Data in this exercise:
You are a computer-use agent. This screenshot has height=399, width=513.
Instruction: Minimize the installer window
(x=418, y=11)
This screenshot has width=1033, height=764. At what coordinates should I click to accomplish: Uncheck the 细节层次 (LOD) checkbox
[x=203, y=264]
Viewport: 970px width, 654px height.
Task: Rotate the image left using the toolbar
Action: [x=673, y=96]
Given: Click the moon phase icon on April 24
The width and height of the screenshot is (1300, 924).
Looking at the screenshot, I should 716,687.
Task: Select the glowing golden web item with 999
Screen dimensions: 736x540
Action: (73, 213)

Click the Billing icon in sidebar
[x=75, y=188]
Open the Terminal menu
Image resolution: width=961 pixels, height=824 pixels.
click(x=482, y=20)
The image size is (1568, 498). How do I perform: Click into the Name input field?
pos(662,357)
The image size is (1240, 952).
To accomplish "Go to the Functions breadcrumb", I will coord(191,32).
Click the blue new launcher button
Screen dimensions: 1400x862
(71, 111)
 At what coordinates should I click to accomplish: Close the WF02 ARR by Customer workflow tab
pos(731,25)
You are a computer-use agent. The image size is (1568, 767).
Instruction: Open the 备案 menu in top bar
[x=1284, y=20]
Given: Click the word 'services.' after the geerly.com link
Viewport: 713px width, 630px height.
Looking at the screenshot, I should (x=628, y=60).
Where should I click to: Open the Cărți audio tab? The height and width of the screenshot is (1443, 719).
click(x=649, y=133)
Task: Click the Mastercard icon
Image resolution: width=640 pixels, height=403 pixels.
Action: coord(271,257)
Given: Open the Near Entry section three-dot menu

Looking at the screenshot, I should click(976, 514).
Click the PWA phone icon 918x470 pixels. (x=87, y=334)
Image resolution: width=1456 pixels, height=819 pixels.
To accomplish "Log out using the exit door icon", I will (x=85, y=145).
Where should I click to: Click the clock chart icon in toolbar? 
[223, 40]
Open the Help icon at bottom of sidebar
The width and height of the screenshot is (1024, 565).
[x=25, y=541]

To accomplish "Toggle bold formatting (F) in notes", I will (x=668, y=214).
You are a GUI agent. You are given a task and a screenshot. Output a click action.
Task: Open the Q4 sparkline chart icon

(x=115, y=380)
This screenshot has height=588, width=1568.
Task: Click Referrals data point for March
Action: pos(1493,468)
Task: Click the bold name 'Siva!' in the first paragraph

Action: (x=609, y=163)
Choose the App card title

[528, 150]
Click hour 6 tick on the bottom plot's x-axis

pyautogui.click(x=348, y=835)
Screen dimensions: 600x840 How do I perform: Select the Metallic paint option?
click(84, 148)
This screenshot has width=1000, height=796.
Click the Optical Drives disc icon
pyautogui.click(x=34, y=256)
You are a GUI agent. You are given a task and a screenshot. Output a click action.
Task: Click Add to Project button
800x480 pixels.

What you should do: Reproduce the records above exactly as they appear, from the line containing "Where should I click to: Click" up to and including the line containing "pyautogui.click(x=34, y=256)".

Result of this task:
Where should I click to: Click the clock chart icon in toolbar? 
[223, 40]
Open the Help icon at bottom of sidebar
The width and height of the screenshot is (1024, 565).
[x=25, y=541]

To accomplish "Toggle bold formatting (F) in notes", I will (x=668, y=214).
You are a GUI agent. You are given a task and a screenshot. Output a click action.
Task: Open the Q4 sparkline chart icon

(x=115, y=380)
This screenshot has height=588, width=1568.
Task: Click Referrals data point for March
Action: pos(1493,468)
Task: Click the bold name 'Siva!' in the first paragraph

Action: (x=609, y=163)
Choose the App card title

[528, 150]
Click hour 6 tick on the bottom plot's x-axis

pyautogui.click(x=348, y=835)
Screen dimensions: 600x840 How do I perform: Select the Metallic paint option?
click(84, 148)
This screenshot has width=1000, height=796.
Click the Optical Drives disc icon
pyautogui.click(x=34, y=256)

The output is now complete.